What the task requires =
Repeat exactly the line with "Where should I" and each line after it to the end of the data below; pictures stay out.

(Stored data)
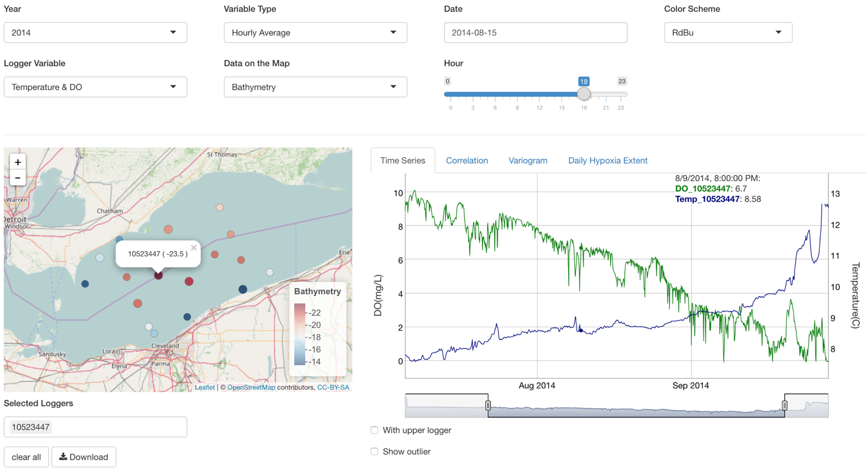
Task: Expand the Variable Type dropdown
Action: pyautogui.click(x=315, y=33)
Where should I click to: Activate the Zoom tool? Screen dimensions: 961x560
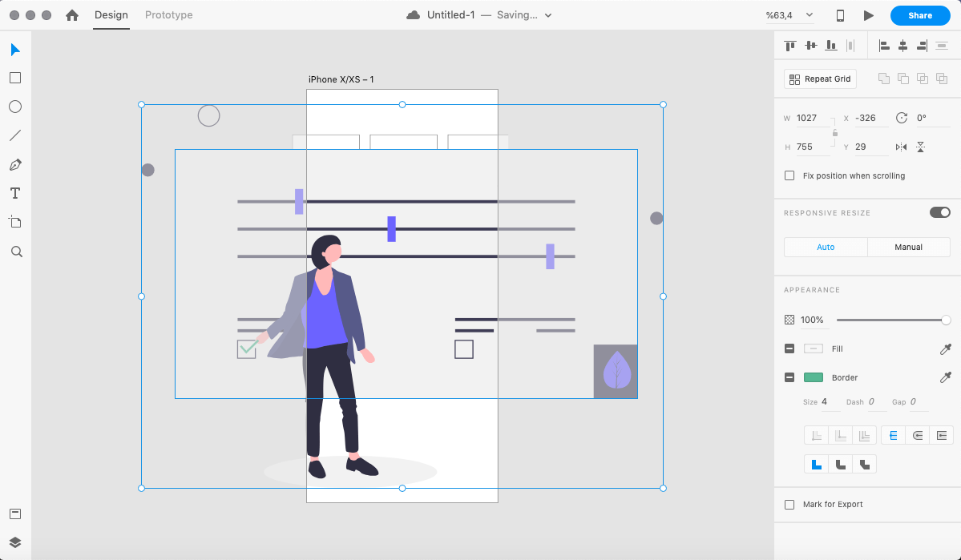pyautogui.click(x=15, y=252)
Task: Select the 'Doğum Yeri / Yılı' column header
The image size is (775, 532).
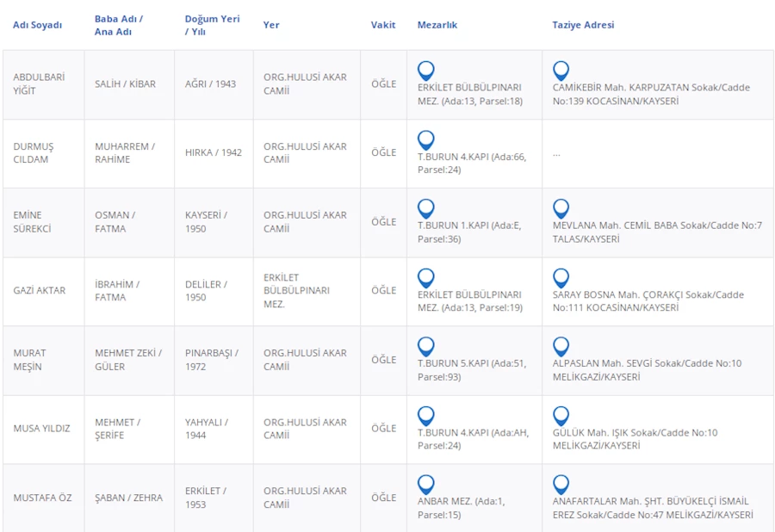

Answer to the exercise =
Where should I click to: Activate the Zoom tool? Screen dimensions: 961x560
pyautogui.click(x=15, y=252)
Task: Select the 'Doğum Yeri / Yılı' column header
The image size is (775, 532).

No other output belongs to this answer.